• _Tekst źródłowy_:
++++++++++
BLOGOWE WIEŚCI

BLOGOWE WIEŚCI





W Klanie Burzy

Klan Burzy znów stracił lidera przez nieszczęśliwy wypadek, zabierając ze sobą dodatkową dwójkę kotów podczas ataku lisów. Przywództwo objął Króliczy Nos, któremu Piaszczysta Zamieć oddał swoje ówczesne stanowisko, na zastępcę klanu wybrana natomiast została Przepiórczy Puch. Wiele kotów przyjęło informację w trudny sposób, szczególnie Płomienny Ryk, który tamtego feralnego dnia stracił kotkę, którą uważał za matkę

W Klanie Klifu

Wojna z Klanem Wilka i samotniczkami zakończyła się upokarzającą porażką. Klan Klifu stracił wielu wojowników – Miedziany Kieł, Jerzykową Werwę, Złotą Drogę oraz przywódczynię, Liściastą Gwiazdę. Nie obyło się również bez poważnych ran bitewnych, które odnieśli Źródlana Łuna, Promieniste Słońce i Jastrzębi Zew. Klan Wilka zajął teren Czarnych Gniazd i otaczającego je lasku, dołączając go do swojego terytorium. Klan Klifu z podkulonym ogonem wrócił do obozu, by pochować zmarłych, opatrzeć swoje rany i pogodzić się z gorzką świadomością zdrady – zarówno tej ze strony samotniczek, które obiecywały im sojusz, jak i członkini własnego Klanu, zabójczyni Zagubionego Obuwika i Melodyjnego Trelu, Zielonego Wzgórza. Klifiakom pozostaje czekać na decyzje ich nowego przywódcy, Judaszowcowej Gwiazdy. Kogo kocur mianuje swoim zastępcą? Co postanowi zrobić z Jagienką i Zielonym Wzgórzem, której bezpieczeństwa bez przerwy pilnuje Bożodrzewny Kaprys, gotowa rzucić się na każdego, kto podejdzie zbyt blisko?

W Klanie Nocy

Ostatni czas nie okazał się zbyt łaskawy dla Nocniaków. Poza nowo odkrytymi terenami, którym wielu pozwoliły zapomnieć nieco o krwawej wojnie z samotnikami, przodkowie nie pobłogosławili ich niemalże niczym więcej. Niedługo bowiem po zakończeniu eksploracji tajemniczego obszaru, doszło do tragedii — Mątwia Łapa, jedna z księżniczek, padła ofiarą morderstwa, którego sprawcy jak na razie nie odkryto. Pośmiertnie została odznaczona za swoje zasługi, otrzymując miano Mątwiego Marzenia. Nie złagodziło to jednak bólu jej bliskich po stracie młodej kotki. Nie mieli zresztą czasu uporać się z żałobą, bo zaledwie kilka wschodów słońca po tym przykrym wydarzeniu, doszło do prawdziwej katastrofy — powodzi. Dotąd zaufany żywioł odwrócił się przeciw Klanowi Nocy, porywając ze sobą życie i zdrowie niejednego kota, jakby odbierając zapłatę za księżyce swej dobroci, którą się z nimi dzielił. Po poległych pozostały jedynie szczątki i pojedyncze pamiątki, których nie zdołały porwać fale przed obniżeniem się poziomu wód, w konsekwencji czego następnego ranka udało się trafić na wiele przykrych znalezisk. Pomimo ciężkiej, ponurej atmosfery żałoby, wpływającej na niemalże wszystkich Nocniaków, normalne życie musiało dalej toczyć się swoim naturalnym rytmem.
++++++++++
• _Pokazany materiał_:
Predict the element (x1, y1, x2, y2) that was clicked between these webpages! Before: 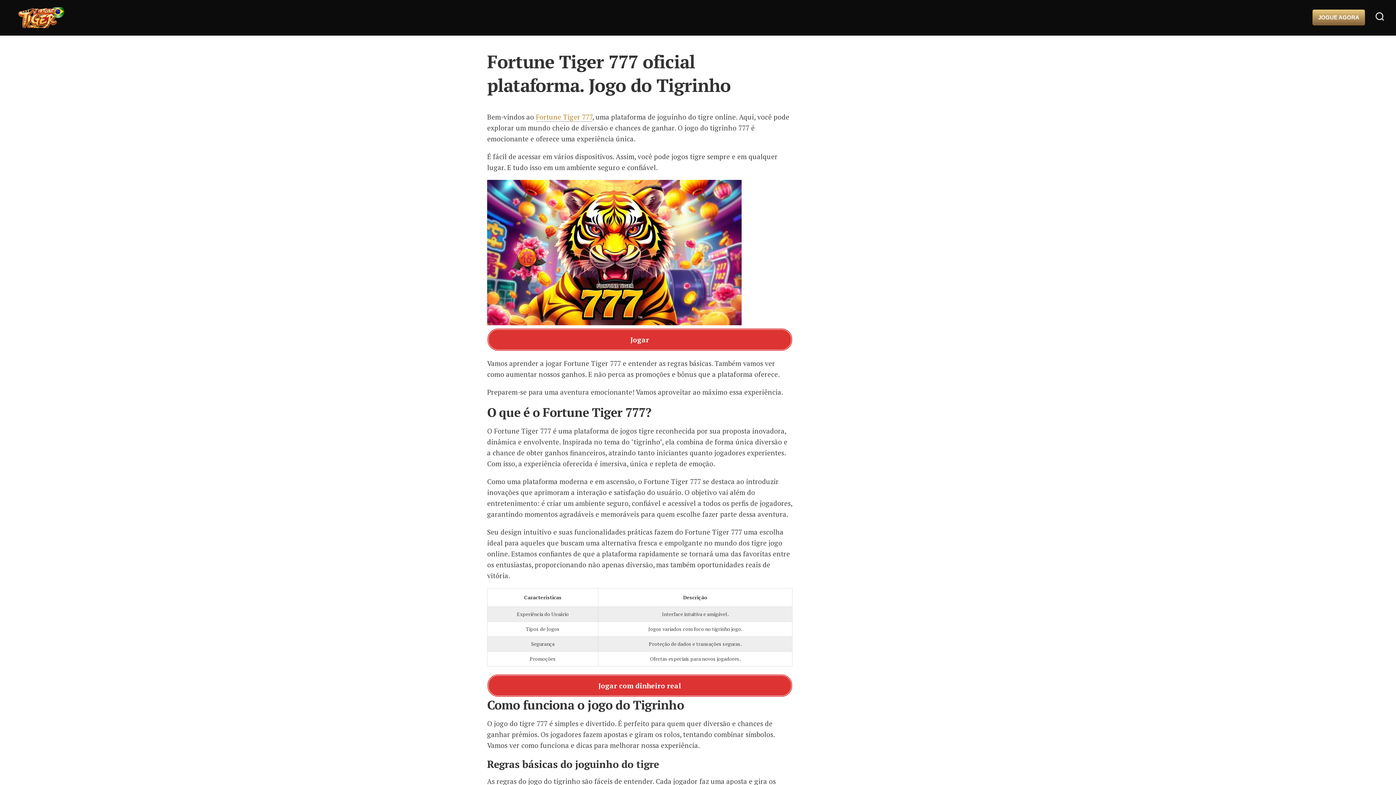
++++++++++
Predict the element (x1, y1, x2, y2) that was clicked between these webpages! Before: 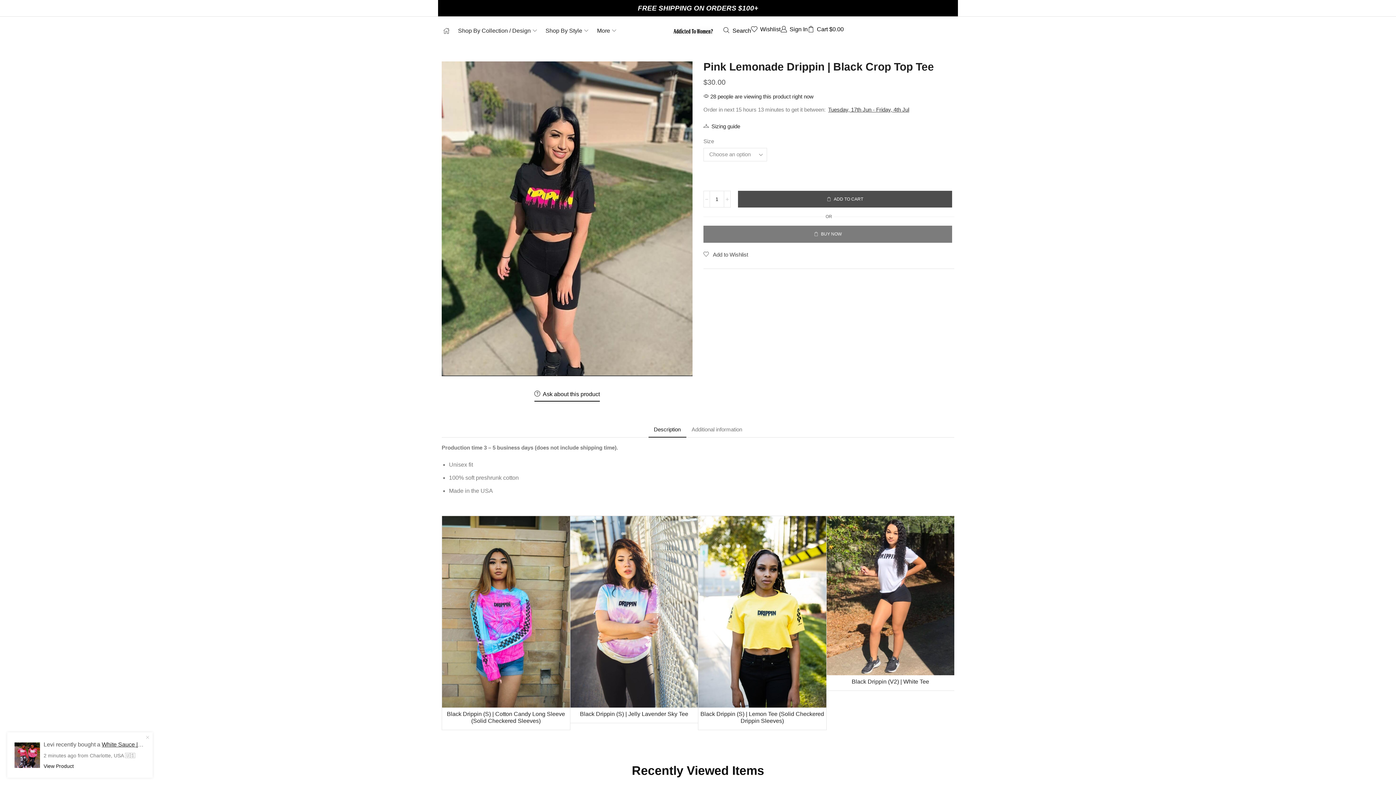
++++++++++
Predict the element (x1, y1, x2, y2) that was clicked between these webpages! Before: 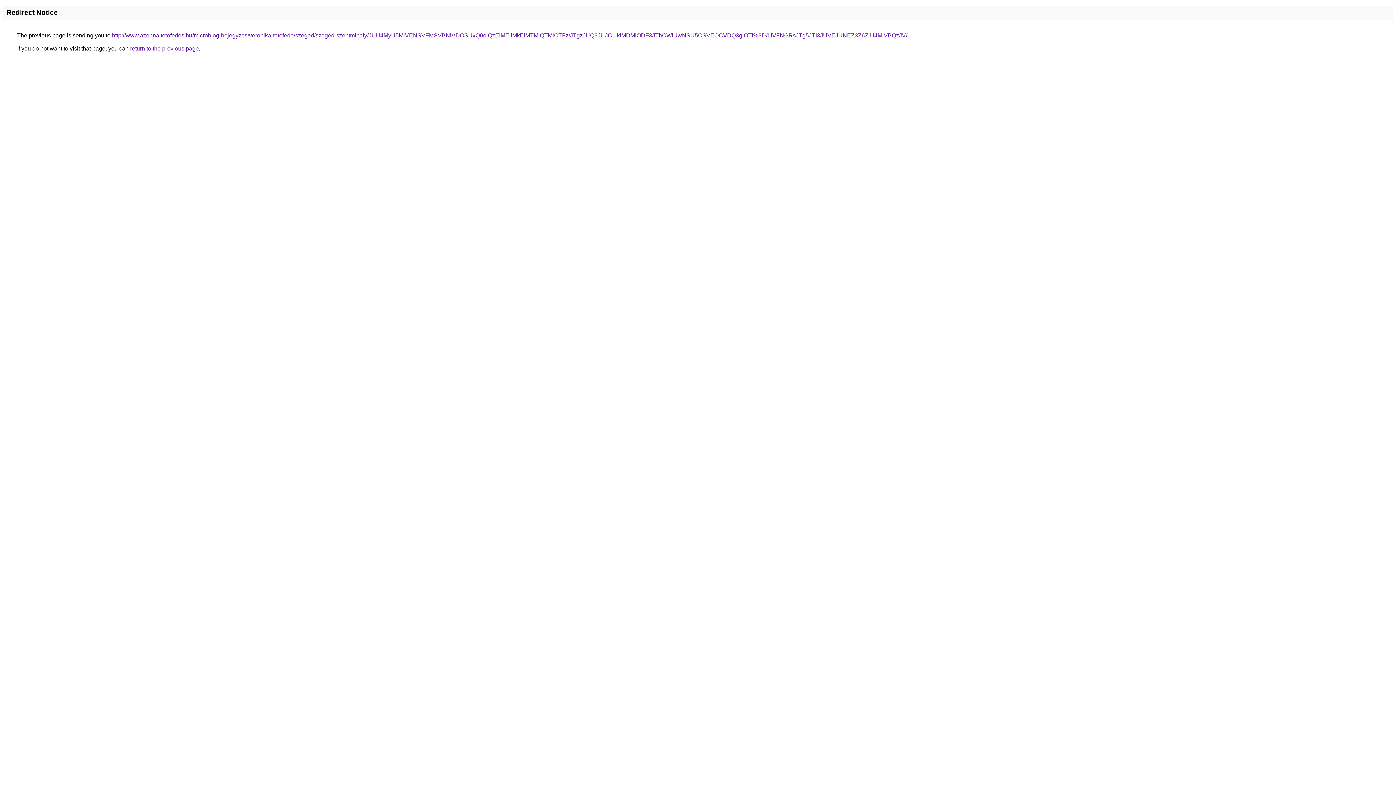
++++++++++
• _Twoje zadanie_: Oceń, czy te zdania zgadzają się z tekstem źródłowym: (a) Przywództwo w Klanie Burzy objął Króliczy Nos. (b) Klan Klifu wygrał wojnę z Klanem Wilka. (c) Sprawcę morderstwa Mątwiej Łapy już znaleziono. Przy każdym napisz „tak” albo „nie” i przytocz słowo w słowo fragment tekstu, który o tym rozstrzyga. Materiał nie ma nic wspólnego z tekstem źródłowym.

• _Wynik ćwiczenia_:
(a) Tak: „Przywództwo objął Króliczy Nos”.
(b) Nie: „Wojna z Klanem Wilka i samotniczkami zakończyła się upokarzającą porażką”.
(c) Nie: „którego sprawcy jak na razie nie odkryto”.